#### Texto de apoio

Da Agência Fapesp
Por Frances Jones.
Agência FAPESP – Em 1678, o então rei dos Palmares firmou um acordo 
de paz com o governador de Pernambuco, a autoridade máxima sobre um 
território que englobava os atuais estados da Paraíba, Alagoas, Rio 
Grande do Norte, além de Pernambucano.
  | 
| Zumbi | 
A negociação durou alguns meses e envolveu intérpretes, envio de 
embaixadas, presentes e libertação de prisioneiros. De um lado, 
Ganazumba (ou Gangazumba), tio de Zumbi, séculos depois apontado como 
símbolo da resistência contra a escravidão; de outro, dom Pedro de 
Almeida, governador prestes a voltar para Portugal. 
Até agora pouco estudado e comentado pela historiografia, o episódio 
vem ganhando contornos mais definidos sob a luz de documentos 
originais, boa parte deles inéditos. 
A documentação tem permitido que Lara e outros historiadores tracem 
uma nova cronologia sobre Palmares. “Em geral, a historiografia 
periodizou a história palmarina a partir das guerras feitas contra eles.
 Procuro me concentrar na formação dos mocambos [os assentamentos de fugitivos] e entender como eles se organizavam em termos políticos e militares”, disse Lara à Agência FAPESP.

########
#### Dados fornecidos

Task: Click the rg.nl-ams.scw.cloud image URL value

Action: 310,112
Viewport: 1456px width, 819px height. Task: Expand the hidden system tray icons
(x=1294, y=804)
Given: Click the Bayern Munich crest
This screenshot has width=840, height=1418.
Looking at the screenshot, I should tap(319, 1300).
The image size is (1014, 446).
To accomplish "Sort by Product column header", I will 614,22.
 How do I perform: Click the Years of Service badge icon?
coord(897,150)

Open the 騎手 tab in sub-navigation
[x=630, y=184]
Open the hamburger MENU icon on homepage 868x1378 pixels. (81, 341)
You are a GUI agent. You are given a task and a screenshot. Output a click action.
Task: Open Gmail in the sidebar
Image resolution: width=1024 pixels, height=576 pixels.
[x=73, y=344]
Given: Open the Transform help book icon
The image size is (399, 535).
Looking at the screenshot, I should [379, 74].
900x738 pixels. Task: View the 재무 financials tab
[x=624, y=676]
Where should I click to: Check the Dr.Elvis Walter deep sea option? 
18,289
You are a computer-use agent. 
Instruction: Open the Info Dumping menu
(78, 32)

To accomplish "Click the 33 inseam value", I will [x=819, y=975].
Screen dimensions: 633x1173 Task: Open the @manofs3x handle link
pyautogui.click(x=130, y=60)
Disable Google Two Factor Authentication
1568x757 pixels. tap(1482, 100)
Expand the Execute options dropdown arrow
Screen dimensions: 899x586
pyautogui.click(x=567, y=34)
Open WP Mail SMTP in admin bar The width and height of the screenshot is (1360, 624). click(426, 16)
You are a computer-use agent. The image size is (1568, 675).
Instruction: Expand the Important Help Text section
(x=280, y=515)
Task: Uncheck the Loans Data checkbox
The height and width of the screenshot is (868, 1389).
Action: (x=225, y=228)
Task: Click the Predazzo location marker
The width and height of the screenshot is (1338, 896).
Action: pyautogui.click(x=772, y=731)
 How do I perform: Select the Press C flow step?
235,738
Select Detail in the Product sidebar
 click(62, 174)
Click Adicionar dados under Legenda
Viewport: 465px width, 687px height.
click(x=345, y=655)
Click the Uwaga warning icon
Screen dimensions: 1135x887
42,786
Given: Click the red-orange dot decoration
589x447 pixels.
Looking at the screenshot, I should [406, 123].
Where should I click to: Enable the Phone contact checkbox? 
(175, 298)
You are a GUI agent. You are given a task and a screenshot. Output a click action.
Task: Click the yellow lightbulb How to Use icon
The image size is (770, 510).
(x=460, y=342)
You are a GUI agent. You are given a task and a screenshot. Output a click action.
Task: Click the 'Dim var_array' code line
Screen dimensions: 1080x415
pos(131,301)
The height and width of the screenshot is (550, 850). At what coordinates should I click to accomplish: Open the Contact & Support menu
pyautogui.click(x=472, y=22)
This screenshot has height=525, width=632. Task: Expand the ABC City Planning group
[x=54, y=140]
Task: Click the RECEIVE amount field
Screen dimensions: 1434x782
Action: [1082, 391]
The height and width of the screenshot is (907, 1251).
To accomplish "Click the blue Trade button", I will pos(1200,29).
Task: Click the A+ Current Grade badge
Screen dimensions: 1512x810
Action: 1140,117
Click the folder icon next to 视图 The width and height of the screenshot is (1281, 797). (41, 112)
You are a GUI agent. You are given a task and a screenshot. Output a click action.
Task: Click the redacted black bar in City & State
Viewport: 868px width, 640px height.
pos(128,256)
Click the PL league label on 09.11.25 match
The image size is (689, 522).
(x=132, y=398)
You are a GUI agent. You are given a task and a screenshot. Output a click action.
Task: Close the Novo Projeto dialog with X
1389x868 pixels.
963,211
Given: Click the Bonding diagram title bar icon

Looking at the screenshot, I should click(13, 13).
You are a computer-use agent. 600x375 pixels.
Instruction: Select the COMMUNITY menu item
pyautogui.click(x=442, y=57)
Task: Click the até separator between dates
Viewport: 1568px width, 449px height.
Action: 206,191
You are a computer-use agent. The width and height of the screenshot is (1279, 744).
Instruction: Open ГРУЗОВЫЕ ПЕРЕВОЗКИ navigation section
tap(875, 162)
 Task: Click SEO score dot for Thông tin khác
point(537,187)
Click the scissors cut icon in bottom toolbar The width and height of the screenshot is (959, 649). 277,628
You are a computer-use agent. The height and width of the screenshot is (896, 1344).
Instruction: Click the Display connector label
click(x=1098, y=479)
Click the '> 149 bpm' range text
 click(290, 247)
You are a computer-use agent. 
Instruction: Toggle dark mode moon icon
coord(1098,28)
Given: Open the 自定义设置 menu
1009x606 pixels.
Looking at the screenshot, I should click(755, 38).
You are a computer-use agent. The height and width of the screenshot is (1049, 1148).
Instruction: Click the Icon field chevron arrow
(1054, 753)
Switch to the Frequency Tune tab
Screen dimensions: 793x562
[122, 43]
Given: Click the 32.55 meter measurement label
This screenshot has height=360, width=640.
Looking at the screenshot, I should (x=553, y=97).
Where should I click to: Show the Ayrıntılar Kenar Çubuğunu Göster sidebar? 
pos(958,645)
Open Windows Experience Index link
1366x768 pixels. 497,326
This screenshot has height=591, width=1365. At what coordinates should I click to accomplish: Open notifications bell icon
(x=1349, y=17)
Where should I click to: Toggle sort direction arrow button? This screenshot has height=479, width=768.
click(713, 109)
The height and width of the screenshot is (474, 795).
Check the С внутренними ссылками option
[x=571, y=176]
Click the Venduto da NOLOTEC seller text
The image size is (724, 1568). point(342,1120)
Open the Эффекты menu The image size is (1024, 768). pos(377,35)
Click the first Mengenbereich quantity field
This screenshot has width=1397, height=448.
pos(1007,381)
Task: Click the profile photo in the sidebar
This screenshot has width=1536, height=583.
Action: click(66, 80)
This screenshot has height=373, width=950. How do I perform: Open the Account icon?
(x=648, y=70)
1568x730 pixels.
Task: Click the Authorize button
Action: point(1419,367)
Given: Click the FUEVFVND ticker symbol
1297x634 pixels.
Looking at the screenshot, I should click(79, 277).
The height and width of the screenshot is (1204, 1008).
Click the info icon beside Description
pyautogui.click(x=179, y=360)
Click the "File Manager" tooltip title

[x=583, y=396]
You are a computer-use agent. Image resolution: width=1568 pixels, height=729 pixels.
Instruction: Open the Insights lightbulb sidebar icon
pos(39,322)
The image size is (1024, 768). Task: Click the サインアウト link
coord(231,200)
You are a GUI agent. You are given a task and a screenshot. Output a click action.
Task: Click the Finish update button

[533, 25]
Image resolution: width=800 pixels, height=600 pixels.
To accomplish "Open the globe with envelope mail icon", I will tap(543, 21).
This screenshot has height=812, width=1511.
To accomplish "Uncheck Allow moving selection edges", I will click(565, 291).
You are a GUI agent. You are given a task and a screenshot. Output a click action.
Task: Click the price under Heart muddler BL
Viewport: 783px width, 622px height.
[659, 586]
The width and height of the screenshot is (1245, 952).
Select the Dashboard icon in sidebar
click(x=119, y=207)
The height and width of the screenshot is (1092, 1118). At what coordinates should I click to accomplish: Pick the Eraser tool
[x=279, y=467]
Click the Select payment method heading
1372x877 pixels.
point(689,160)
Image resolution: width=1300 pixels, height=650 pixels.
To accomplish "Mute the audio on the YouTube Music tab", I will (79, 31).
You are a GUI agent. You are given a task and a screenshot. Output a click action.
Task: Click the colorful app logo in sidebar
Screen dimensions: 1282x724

########

**Lista de exercícios**
A: Segundo o texto sobre Palmares, em que ano o rei dos Palmares firmou um acordo de paz com o governador de Pernambuco?
B: Cite, sem alterações, o trecho do texto sobre Palmares que se abre com as palavras "Até agora pouco" e se fecha com "feitas contra eles.".

**Respostas esperadas**
A: Em 1678.

B:
Até agora pouco estudado e comentado pela historiografia, o episódio 
vem ganhando contornos mais definidos sob a luz de documentos 
originais, boa parte deles inéditos. 
A documentação tem permitido que Lara e outros historiadores tracem 
uma nova cronologia sobre Palmares. “Em geral, a historiografia 
periodizou a história palmarina a partir das guerras feitas contra eles.